### Objective
Can you put the material, starting at its first line and ending at the line containing "tap(58, 11)", into a JSON list of strings with one string per line and blank lines left out?

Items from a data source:
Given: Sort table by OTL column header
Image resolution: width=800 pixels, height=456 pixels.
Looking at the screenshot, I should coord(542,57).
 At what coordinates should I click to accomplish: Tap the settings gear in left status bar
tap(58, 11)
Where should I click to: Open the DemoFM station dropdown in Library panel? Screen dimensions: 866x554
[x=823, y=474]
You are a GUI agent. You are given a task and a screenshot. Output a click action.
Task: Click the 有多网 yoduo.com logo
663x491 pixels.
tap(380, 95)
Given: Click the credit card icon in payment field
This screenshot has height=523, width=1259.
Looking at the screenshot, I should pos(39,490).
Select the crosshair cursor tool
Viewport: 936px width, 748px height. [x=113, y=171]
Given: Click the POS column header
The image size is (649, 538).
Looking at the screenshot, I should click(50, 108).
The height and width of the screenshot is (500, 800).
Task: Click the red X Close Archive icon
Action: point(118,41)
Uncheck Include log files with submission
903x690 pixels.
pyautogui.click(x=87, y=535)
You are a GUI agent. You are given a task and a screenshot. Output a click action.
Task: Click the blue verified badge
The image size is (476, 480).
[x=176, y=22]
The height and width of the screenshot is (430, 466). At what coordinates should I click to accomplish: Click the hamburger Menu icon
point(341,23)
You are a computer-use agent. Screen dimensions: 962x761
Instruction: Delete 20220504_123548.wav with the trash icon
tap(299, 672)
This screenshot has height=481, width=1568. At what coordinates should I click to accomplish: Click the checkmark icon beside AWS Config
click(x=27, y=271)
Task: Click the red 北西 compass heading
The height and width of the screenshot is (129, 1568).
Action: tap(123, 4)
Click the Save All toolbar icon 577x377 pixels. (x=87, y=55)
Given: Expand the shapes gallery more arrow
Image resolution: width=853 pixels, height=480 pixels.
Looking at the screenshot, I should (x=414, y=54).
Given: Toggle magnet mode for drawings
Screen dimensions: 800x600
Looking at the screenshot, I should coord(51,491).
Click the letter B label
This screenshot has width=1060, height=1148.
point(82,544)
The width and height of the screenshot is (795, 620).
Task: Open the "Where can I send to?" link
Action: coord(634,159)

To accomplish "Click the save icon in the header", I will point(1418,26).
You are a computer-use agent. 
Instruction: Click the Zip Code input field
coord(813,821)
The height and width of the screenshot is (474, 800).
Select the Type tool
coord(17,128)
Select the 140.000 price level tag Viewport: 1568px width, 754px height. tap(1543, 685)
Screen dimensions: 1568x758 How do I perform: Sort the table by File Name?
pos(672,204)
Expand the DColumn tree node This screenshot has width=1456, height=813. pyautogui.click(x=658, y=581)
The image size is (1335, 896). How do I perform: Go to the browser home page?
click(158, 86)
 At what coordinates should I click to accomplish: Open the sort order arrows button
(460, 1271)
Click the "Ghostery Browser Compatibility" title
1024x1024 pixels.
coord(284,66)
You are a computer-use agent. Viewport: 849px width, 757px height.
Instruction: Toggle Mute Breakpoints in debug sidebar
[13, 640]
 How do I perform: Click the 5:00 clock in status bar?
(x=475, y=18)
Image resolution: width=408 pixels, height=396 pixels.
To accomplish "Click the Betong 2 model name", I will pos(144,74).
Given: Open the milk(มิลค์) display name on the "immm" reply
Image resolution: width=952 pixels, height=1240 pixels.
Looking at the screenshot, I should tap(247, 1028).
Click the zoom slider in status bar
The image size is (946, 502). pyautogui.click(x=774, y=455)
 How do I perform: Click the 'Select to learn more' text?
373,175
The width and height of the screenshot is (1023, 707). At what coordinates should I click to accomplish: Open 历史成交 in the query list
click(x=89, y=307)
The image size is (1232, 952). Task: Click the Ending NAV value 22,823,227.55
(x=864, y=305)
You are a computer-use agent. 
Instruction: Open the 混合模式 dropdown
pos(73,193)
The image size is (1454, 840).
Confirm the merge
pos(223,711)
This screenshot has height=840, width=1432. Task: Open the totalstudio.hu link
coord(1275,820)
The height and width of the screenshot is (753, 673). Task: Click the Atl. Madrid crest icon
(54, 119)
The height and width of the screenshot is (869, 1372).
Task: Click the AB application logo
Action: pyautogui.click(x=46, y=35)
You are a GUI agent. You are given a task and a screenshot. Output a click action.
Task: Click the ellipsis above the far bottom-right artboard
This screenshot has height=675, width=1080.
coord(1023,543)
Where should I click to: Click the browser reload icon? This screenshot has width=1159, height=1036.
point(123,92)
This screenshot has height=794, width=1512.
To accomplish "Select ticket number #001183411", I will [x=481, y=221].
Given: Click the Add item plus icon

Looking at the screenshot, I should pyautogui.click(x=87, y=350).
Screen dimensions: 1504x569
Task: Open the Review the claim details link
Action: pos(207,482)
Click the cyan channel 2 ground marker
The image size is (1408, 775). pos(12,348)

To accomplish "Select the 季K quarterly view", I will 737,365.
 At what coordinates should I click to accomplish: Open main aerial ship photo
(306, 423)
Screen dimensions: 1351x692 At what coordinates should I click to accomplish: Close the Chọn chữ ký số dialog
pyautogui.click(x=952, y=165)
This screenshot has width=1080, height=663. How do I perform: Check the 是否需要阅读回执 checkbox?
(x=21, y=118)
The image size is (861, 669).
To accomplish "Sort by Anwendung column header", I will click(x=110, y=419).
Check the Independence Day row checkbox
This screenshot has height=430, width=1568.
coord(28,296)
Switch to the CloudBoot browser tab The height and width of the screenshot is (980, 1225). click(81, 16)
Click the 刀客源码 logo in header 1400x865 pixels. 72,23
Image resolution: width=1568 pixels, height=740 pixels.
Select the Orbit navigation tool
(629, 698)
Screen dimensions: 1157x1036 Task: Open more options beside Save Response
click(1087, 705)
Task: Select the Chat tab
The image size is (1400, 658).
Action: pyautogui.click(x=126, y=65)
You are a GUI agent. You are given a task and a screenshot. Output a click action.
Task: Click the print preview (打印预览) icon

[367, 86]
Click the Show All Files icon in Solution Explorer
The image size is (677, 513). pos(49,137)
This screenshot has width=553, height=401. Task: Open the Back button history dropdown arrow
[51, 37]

### The result
[
  "Given: Sort table by OTL column header",
  "Image resolution: width=800 pixels, height=456 pixels.",
  "Looking at the screenshot, I should coord(542,57).",
  " At what coordinates should I click to accomplish: Tap the settings gear in left status bar",
  "tap(58, 11)"
]